Tariq was driving home from southern town of Anantnag when detectives from Delhi police intercepted his car in Srinagar and arrested him. He was quickly airlifted to the Indian capital for interrogation.

“The state police had no knowledge about the arrest”

Javed Makhdoomi,
Inspector-General of Police,
Kashmir Range

Delhi Police Commissioner KK Paul said on Sunday the Delhi blast case had been solved with the arrest of Tariq, adding that he was a key member of the Pakistan-based Lashkar-e-Tayyaba group.

He said it was clear from the investigations and Tariq’s interrogation that Lashkar-e-Tayyaba was behind the near-simultaneous bombings in three crowded marketplaces before two major festivals, Diwali and Eid al-Fitr, when thousands of people were doing last-minute shopping.

Paul said Dar’s bank account showed a deposit of Rs500,000 ($10,900) from abroad a few days after the bombings. He is alleged to have been in New Delhi between 4 and 6 October to scout for locations where the bombs were to be planted.

In the dark

Kashmir police officials said the Delhi police, before arresting Tariq, did not take them into confidence. “The state police had no knowledge about the arrest,” Inspector-General of Police (Kashmir Range) Javed Makhdoomi said.

But on Monday local policemen and CRPF personnel were assisting a team from Delhi police’s special cell investigating the serial blasts, in conducting raids at specific places in downtown Srinagar localities.

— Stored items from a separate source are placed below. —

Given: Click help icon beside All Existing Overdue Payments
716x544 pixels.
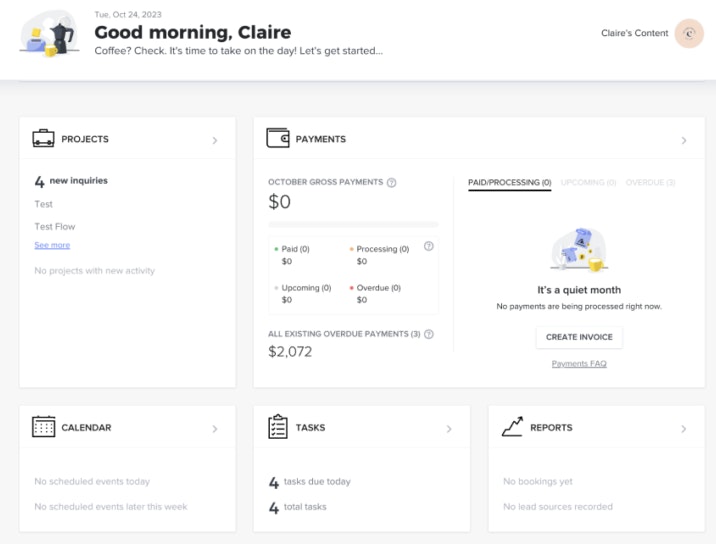Looking at the screenshot, I should tap(429, 334).
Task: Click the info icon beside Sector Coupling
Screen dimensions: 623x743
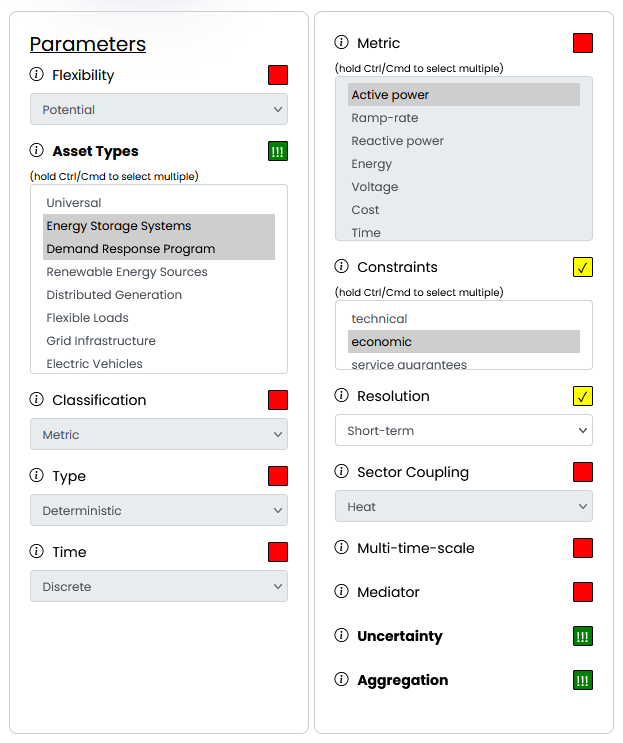Action: coord(342,472)
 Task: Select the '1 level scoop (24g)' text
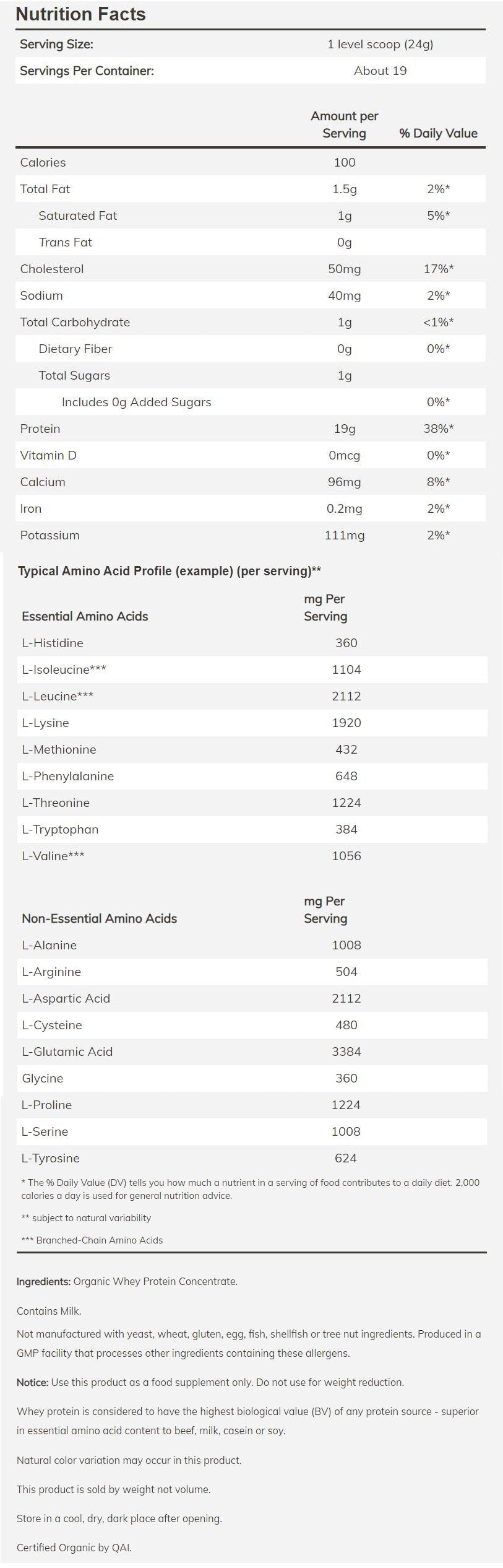[380, 44]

The 29 October triple bombingsleft 60 people dead in New Delhi
The 29 October triple bombingsleft 60 people dead in New Delhi

The 29 October triple bombings
left 60 people dead in New Delhi

At least one person, identified as Muhammad Hanief, was arrested from Kawadara, one of the localities deep inside the congested old part of Srinagar. At least two others were picked up from other locations for questioning, sources in the local police said.

Delhi police chief Paul has said at least seven other people are thought to have been involved in the conspiracy, four of whom have been identified by name.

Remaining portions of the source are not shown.